La situazione italiana è in continuo peggioramento. Già prima che la pandemia rendesse il mercato del lavoro ancora più inospitale, l’Italia era il penultimo paese OCSE in quanto a occupazione giovanile. Secondo solo alla Spagna, il nostro paese ha una disoccupazione in continuo aumento che a oggi riguarda il 33% dei giovani non studenti. Nei 37 Stati OCSE, la media riguarda il 13.3% e si presenta come costantemente – seppur lentamente – in calo. In Italia, invece, la disoccupazione giovanile è in crescita.
Per arginare l’abuso dello strumento dello stage, andrebbe limitato il numero massimo di tirocini di cui ogni azienda può disporre, in modo da rendere necessaria l’assunzione. Una proposta di legge di questo tipo è stata fatta negli ultimi anni, ma è rimasta ovviamente inascoltata poiché troppo comodo per i datori di lavoro continuare a offrire precarietà in cambio di esperienza. Indubbiamente, una prima regolamentazione renderebbe più difficile lo sfruttamento perpetrato in modo del tutto legalizzato, ma un vero cambiamento si avrà solamente quando non sarà consentito formare i giovani con costi tanto bassi.
====
▶ [Compito A]: Riscrivi il tratto del brano sulla disoccupazione giovanile che va da "La situazione italiana" fino a "è in crescita.", sostituendo "Spagna" con "Grecia".
▶ [Compito B]: Traduci in inglese questa frase del brano sulla disoccupazione giovanile: "In Italia, invece, la disoccupazione giovanile è in crescita."
Le voci riportate di seguito non servono.
====
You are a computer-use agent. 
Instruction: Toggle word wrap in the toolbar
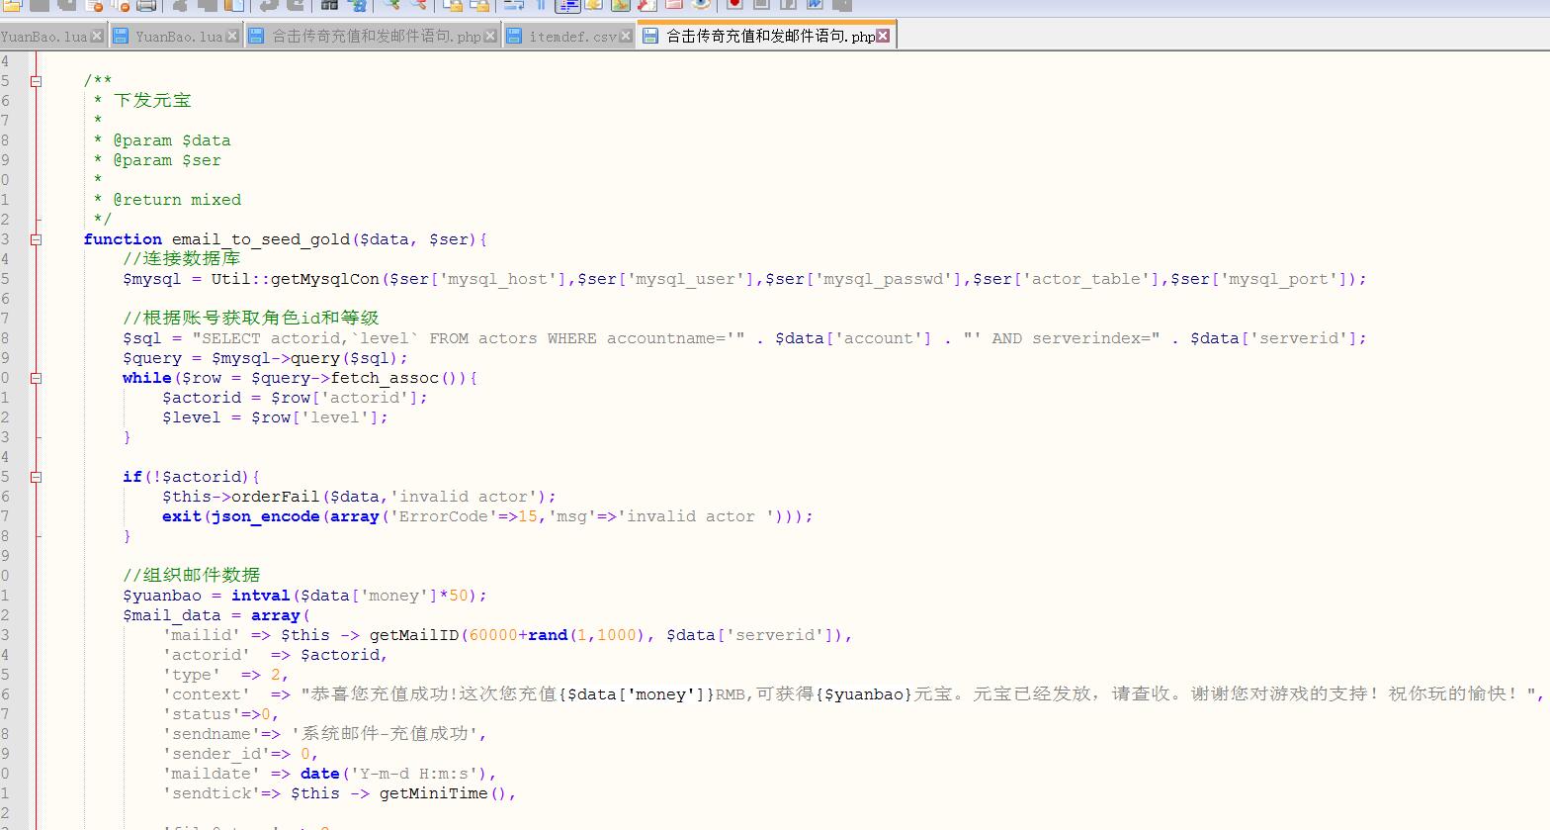point(514,5)
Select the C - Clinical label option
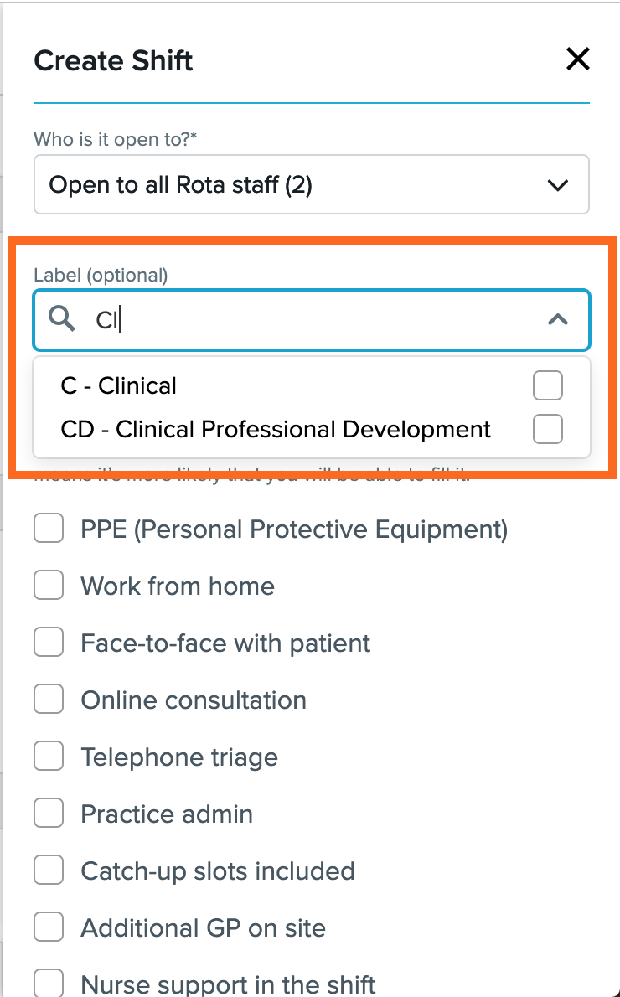The image size is (620, 997). click(x=119, y=386)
====
▶ [Risultato A]:
La situazione italiana è in continuo peggioramento. Già prima che la pandemia rendesse il mercato del lavoro ancora più inospitale, l’Italia era il penultimo paese OCSE in quanto a occupazione giovanile. Secondo solo alla Grecia, il nostro paese ha una disoccupazione in continuo aumento che a oggi riguarda il 33% dei giovani non studenti. Nei 37 Stati OCSE, la media riguarda il 13.3% e si presenta come costantemente – seppur lentamente – in calo. In Italia, invece, la disoccupazione giovanile è in crescita.

▶ [Risultato B]: In Italy, however, youth unemployment is rising.